Unless you are subject to the tax imposed by section 511 of the Code [unrelated business income] and are required to file Form 990-T, Exempt Organization Business Income Tax Return, you are not required to file United States income tax returns for income you receive from sources within the United States.

Since Merchants Navy had no unrelated business income it was not required to file, and did not file, income tax returns for 1985 through 1989, the tax years at issue.

Thus Merchants Navy is correct that § 6513(b)(3) does not apply. This provision relates to taxes withheld on behalf of a taxable foreign entity, and sets the date on which such taxes are deemed paid when the taxable foreign entity is excused from filing a return because it is not engaged in business in the United States and the amount withheld is sufficient to cover its entire tax liability. Merchants Navy was not a taxable foreign entity exempted from filing a return because its tax liability was fully satisfied by withholding; Merchants Navy was tax-exempt under § 501(c)(5), and was not required to file a return under § 6012(a)(2). Thus by its terms, § 6513 does not apply.

The Court of Federal Claims erred in concluding that Merchants Navy should be viewed as subject to the "deemed paid" provision of § 6513(b)(3).


The custodian banks were required to "make on or before March 15 an annual return on Form 1042 of the tax required to be withheld under chapter 3 [includes § 1442] of the Code during the preceding calendar year." Treas. Reg. § 1.1461-2(b)(1). A withholding agent is required to remit the withholding to the Service on a quarterly or monthly basis, depending on the amount of tax withheld. Treas. Reg. § 1.6302-2(a)(1)(i) and (ii). Thus the Service had actual possession of the withheld moneys no later than the date of the banks' annual returns on Form 1042.

The purpose of the interest provisions in tax law is to remove the factor of the time value of money from tax procedures, in fairness to the public and to the public fisc. The government does not dispute that it had no right to receive or hold Merchants Navy's money, and that it had knowledge that it was in possession of Merchants Navy's money no later than when the custodian banks filed their annual withholding returns.
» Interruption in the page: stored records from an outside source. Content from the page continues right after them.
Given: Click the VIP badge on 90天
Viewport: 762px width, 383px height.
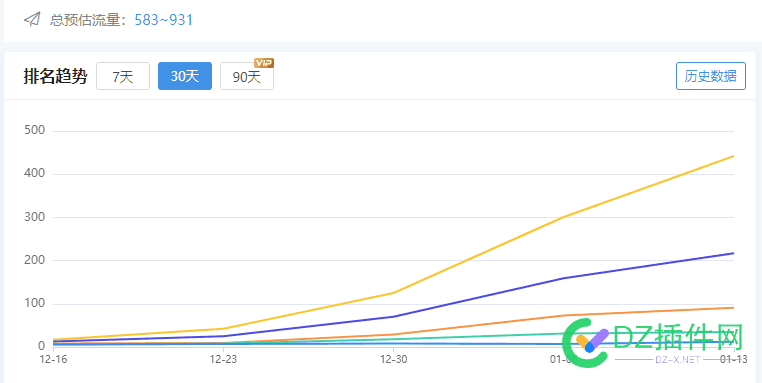Looking at the screenshot, I should [x=264, y=63].
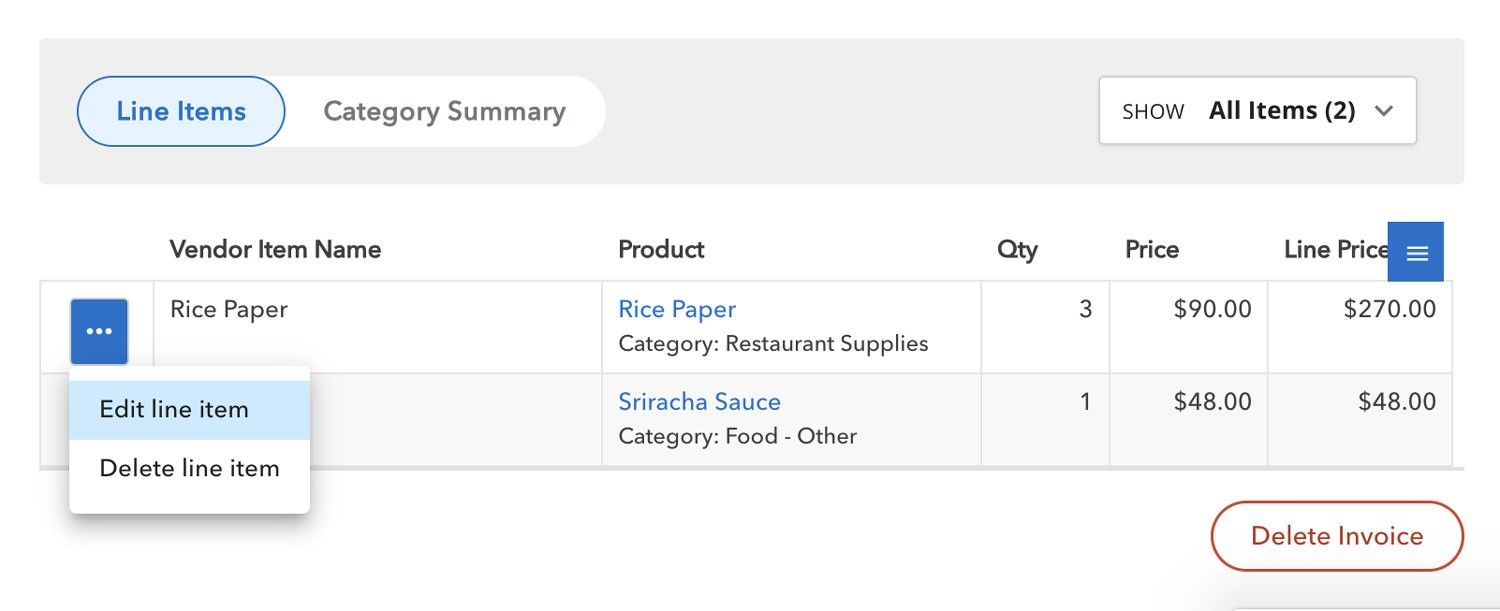Sort by Vendor Item Name column header
Image resolution: width=1500 pixels, height=611 pixels.
pyautogui.click(x=275, y=249)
I.R.C. § 6611(b)(2) provides that interest runs from the date of the overpayment. Merchants Navy does not now request interest from the date of actual overpayment, but only from the date of the banks' annual returns as withholding agent. Treasury Regulation § 1.6302-2(b)(5) provides that the withheld sums are deemed paid as of the March 15 due date for filing the returns on Form 1042:

§ 1.6302-2(b)(5) Time deemed paid. In general amounts deposited under this section shall be considered as paid on the last day prescribed for filing the return (Form 1042) in respect of such tax (determined without regard to any extension of time for filing such return), or at the time deposited, whichever is later.
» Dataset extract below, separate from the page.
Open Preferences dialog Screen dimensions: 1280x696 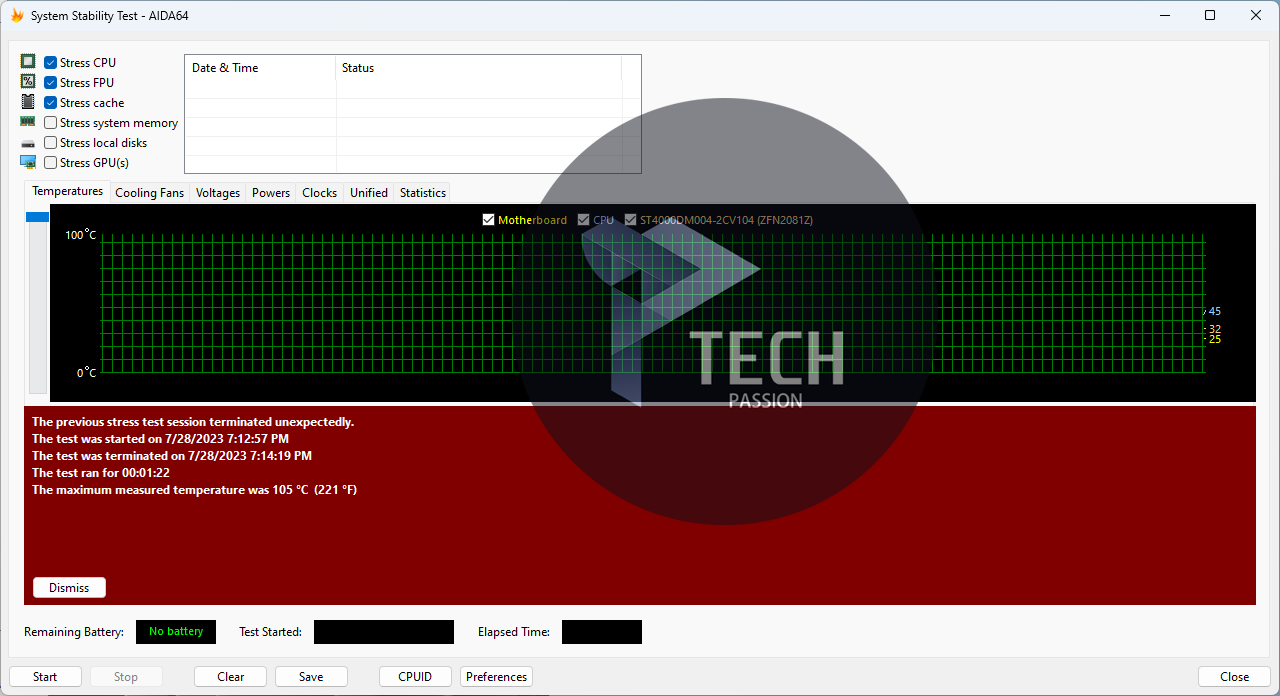tap(496, 677)
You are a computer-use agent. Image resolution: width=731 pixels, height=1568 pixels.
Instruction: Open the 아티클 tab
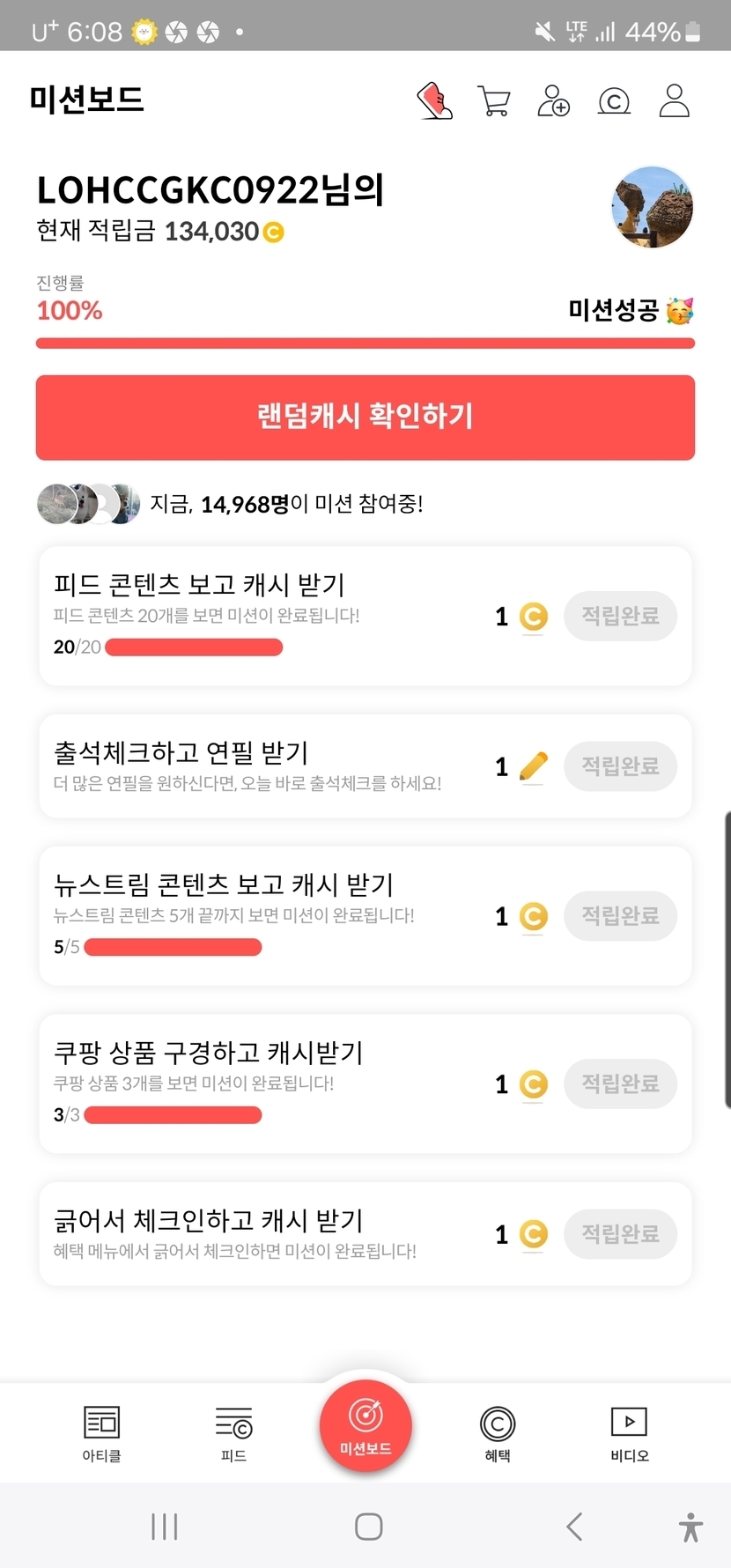point(101,1433)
The Service does not dispute that the custodian banks timely deposited the sums withheld from the dividends paid to Merchants Navy. The custodian banks, in withholding the percentage and making a "return of the tax," were doing so on behalf of Merchants Navy.

We conclude that March 15, the date prescribed for the annual returns reporting the withholding to the Treasury, is the date from which interest accrues because it is the date the overpayment was deemed paid.
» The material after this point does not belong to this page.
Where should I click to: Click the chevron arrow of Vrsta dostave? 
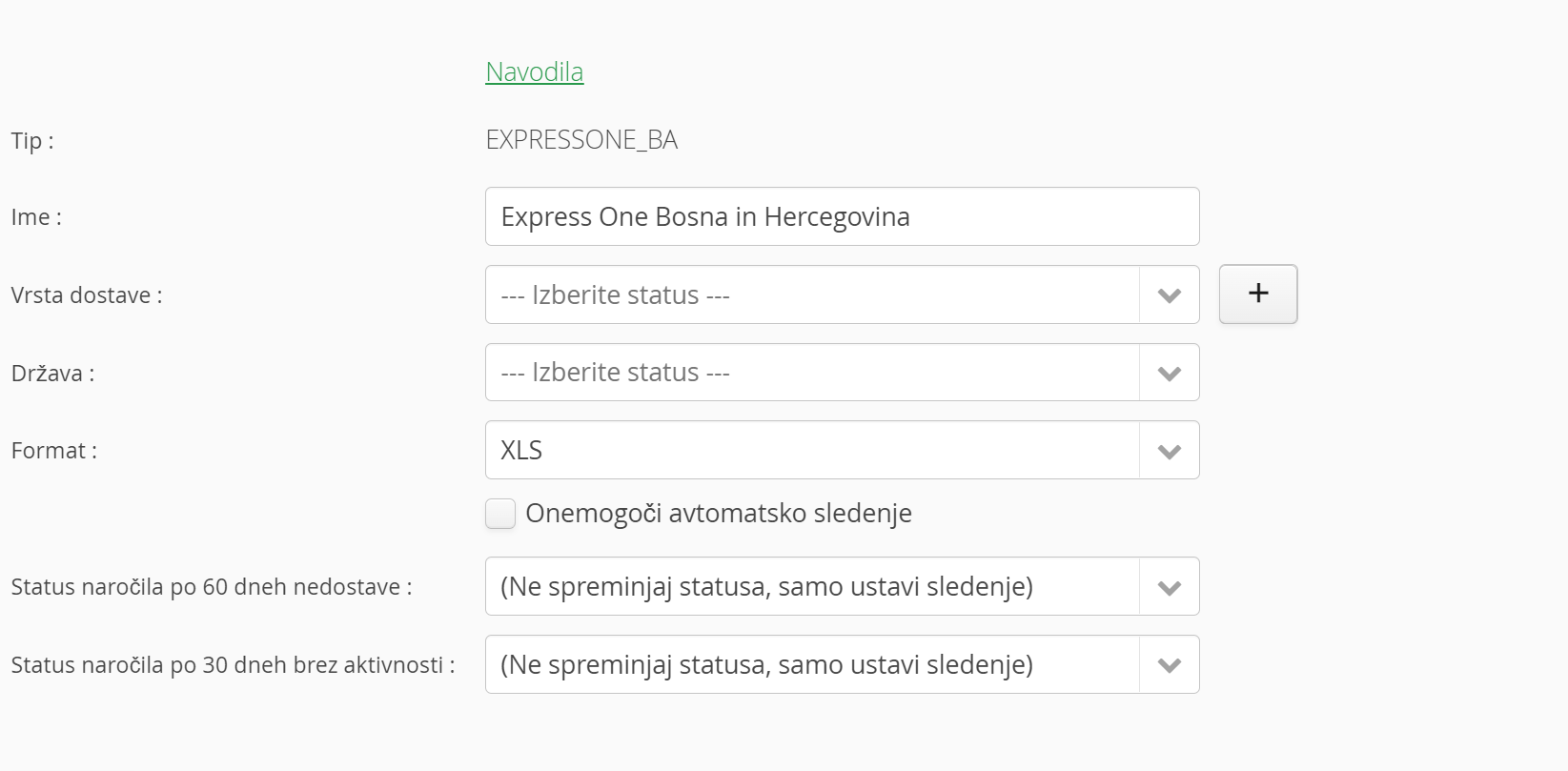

The Court of Federal Claims correctly determined that I.R.C. § 6611(b)(3) does not apply. Nor do I.R.C. §§ 6611(d) and 6513(b), for these provisions concern only taxable income. The amounts withheld on behalf of Merchants Navy were deemed paid to the Treasury no later than the due dates of the annual returns that were filed reporting this withholding. Interest accrued from those dates; that is, from March 15 following the close of the tax year in which the withholding was made. The judgment is modified accordingly. We remand for appropriate further proceedings.


Costs to Merchants Navy.



1. MNOPF Trustees Ltd. v. United States, 33 Fed. Cl. 755 (1995).
2. Statutory and regulatory citations are to the Internal Revenue Code, 26 U.S.C., and the regulations promulgated thereunder, 26 C.F.R., as in effect during the tax years at issue.
3. Merchants Navy points out that there is still no form prescribed for use by an exempt organization that has been improperly subjected to withholding.